(Problem requirements)
Retype each of the records below, character for character, without changing anything.

— Start —

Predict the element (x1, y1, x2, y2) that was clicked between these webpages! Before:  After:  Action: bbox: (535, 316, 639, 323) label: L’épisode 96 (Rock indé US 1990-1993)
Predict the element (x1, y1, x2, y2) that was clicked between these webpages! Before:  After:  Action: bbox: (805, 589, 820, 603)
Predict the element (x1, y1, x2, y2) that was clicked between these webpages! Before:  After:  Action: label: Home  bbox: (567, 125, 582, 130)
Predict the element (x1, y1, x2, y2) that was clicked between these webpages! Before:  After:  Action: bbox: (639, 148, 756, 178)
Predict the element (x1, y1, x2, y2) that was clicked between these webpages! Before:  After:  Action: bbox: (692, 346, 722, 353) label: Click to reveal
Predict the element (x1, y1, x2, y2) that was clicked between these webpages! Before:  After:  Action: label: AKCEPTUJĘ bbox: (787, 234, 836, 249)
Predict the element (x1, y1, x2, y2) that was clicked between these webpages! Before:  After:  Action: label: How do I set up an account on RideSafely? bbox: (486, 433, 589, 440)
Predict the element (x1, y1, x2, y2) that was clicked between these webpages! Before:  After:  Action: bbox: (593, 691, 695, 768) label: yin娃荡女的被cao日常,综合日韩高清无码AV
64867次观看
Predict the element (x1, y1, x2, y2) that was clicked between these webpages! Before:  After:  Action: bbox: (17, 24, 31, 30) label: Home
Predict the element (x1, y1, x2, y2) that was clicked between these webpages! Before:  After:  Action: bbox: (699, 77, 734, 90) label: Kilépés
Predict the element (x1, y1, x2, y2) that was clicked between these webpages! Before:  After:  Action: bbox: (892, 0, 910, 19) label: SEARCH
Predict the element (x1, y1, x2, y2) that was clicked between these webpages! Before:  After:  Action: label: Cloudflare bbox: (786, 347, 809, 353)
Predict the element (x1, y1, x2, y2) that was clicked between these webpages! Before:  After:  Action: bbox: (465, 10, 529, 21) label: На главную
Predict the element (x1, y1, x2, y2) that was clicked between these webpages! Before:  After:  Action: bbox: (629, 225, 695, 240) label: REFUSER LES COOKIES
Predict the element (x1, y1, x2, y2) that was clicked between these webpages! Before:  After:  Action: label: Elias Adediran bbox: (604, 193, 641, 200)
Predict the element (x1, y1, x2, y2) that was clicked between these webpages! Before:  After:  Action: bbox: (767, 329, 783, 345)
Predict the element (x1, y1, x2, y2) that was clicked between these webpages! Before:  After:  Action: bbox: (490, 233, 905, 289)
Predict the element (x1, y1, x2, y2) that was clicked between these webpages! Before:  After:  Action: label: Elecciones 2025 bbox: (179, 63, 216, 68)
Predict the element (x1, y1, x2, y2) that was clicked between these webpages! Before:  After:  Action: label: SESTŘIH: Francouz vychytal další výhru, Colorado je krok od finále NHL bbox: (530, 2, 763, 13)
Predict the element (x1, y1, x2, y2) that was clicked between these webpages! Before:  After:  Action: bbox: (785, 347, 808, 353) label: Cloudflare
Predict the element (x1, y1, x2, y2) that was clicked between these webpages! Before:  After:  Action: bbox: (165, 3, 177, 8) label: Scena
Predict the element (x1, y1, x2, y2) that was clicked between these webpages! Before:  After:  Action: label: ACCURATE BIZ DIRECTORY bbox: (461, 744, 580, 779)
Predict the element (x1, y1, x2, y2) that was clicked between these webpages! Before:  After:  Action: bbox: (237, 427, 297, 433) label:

— End —

(The response)
Predict the element (x1, y1, x2, y2) that was clicked between these webpages! Before:  After:  Action: bbox: (535, 316, 639, 323) label: L’épisode 96 (Rock indé US 1990-1993)
Predict the element (x1, y1, x2, y2) that was clicked between these webpages! Before:  After:  Action: bbox: (805, 589, 820, 603)
Predict the element (x1, y1, x2, y2) that was clicked between these webpages! Before:  After:  Action: label: Home  bbox: (567, 125, 582, 130)
Predict the element (x1, y1, x2, y2) that was clicked between these webpages! Before:  After:  Action: bbox: (639, 148, 756, 178)
Predict the element (x1, y1, x2, y2) that was clicked between these webpages! Before:  After:  Action: bbox: (692, 346, 722, 353) label: Click to reveal
Predict the element (x1, y1, x2, y2) that was clicked between these webpages! Before:  After:  Action: label: AKCEPTUJĘ bbox: (787, 234, 836, 249)
Predict the element (x1, y1, x2, y2) that was clicked between these webpages! Before:  After:  Action: label: How do I set up an account on RideSafely? bbox: (486, 433, 589, 440)
Predict the element (x1, y1, x2, y2) that was clicked between these webpages! Before:  After:  Action: bbox: (593, 691, 695, 768) label: yin娃荡女的被cao日常,综合日韩高清无码AV
64867次观看
Predict the element (x1, y1, x2, y2) that was clicked between these webpages! Before:  After:  Action: bbox: (17, 24, 31, 30) label: Home
Predict the element (x1, y1, x2, y2) that was clicked between these webpages! Before:  After:  Action: bbox: (699, 77, 734, 90) label: Kilépés
Predict the element (x1, y1, x2, y2) that was clicked between these webpages! Before:  After:  Action: bbox: (892, 0, 910, 19) label: SEARCH
Predict the element (x1, y1, x2, y2) that was clicked between these webpages! Before:  After:  Action: label: Cloudflare bbox: (786, 347, 809, 353)
Predict the element (x1, y1, x2, y2) that was clicked between these webpages! Before:  After:  Action: bbox: (465, 10, 529, 21) label: На главную
Predict the element (x1, y1, x2, y2) that was clicked between these webpages! Before:  After:  Action: bbox: (629, 225, 695, 240) label: REFUSER LES COOKIES
Predict the element (x1, y1, x2, y2) that was clicked between these webpages! Before:  After:  Action: label: Elias Adediran bbox: (604, 193, 641, 200)
Predict the element (x1, y1, x2, y2) that was clicked between these webpages! Before:  After:  Action: bbox: (767, 329, 783, 345)
Predict the element (x1, y1, x2, y2) that was clicked between these webpages! Before:  After:  Action: bbox: (490, 233, 905, 289)
Predict the element (x1, y1, x2, y2) that was clicked between these webpages! Before:  After:  Action: label: Elecciones 2025 bbox: (179, 63, 216, 68)
Predict the element (x1, y1, x2, y2) that was clicked between these webpages! Before:  After:  Action: label: SESTŘIH: Francouz vychytal další výhru, Colorado je krok od finále NHL bbox: (530, 2, 763, 13)
Predict the element (x1, y1, x2, y2) that was clicked between these webpages! Before:  After:  Action: bbox: (785, 347, 808, 353) label: Cloudflare
Predict the element (x1, y1, x2, y2) that was clicked between these webpages! Before:  After:  Action: bbox: (165, 3, 177, 8) label: Scena
Predict the element (x1, y1, x2, y2) that was clicked between these webpages! Before:  After:  Action: label: ACCURATE BIZ DIRECTORY bbox: (461, 744, 580, 779)
Predict the element (x1, y1, x2, y2) that was clicked between these webpages! Before:  After:  Action: bbox: (237, 427, 297, 433) label:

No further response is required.